Levi Strauss beat Wall Street estimates in its latest earnings report for Q4 2025, with higher sales and profit.
The positive results were driven by strong demand for its wide-legged jeans despite pressure from higher United States import taxes, which dampened consumer spending in the country.
“Our success in denim lifestyle has enabled us to expand our addressable market, positioning us for mid-single digit growth in 2026 and beyond,” Levi Strauss chief financial and growth officer Harmit Singh said.
During the fourth quarter, net revenues rose 1% year-over-year to US$1.8 billion. This also surpassed analysts' estimates of US$1.71 billion
Despite this, net revenue in the Americas decreased by 4% on a reported basis, driven by a 7% decrease in the U.S. alone.
However, net revenues grew in other markets, including Europe and Asia, by 8% and 2%, respectively.
Diluted earnings per share (EPS) came in at US$0.40, down from US$0.45 in Q4 2024. However, this was still ahead of the 39 cents per share expected by analysts.
Net income also dipped from US$180 million in Q4 2024 to US$160 million in 2025.

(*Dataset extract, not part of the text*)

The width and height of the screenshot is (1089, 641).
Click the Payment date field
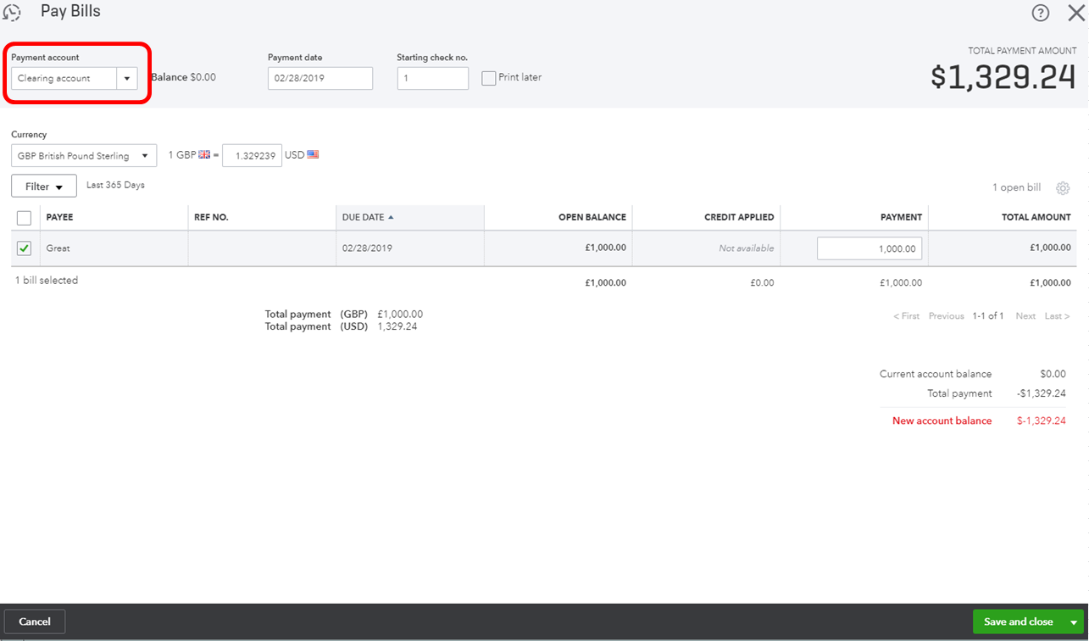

Full year net revenues were up 4% year-over-year to US$6.3 billion, and diluted earnings per share rose to US$1.26 from 52 cents per share in 2024.
Levi Strauss is expecting net revenue growth of 5% to 6% for 2026 as well as diluted earnings per share between US$1.40 and US$1.46.
At the time of writing, Levi Strauss (NYSE: LEVI) shares were down 3.67% to US$20.47. They were also down 2.05% to US$20.05 in post-market trading. The company’s market cap is US$8 billion.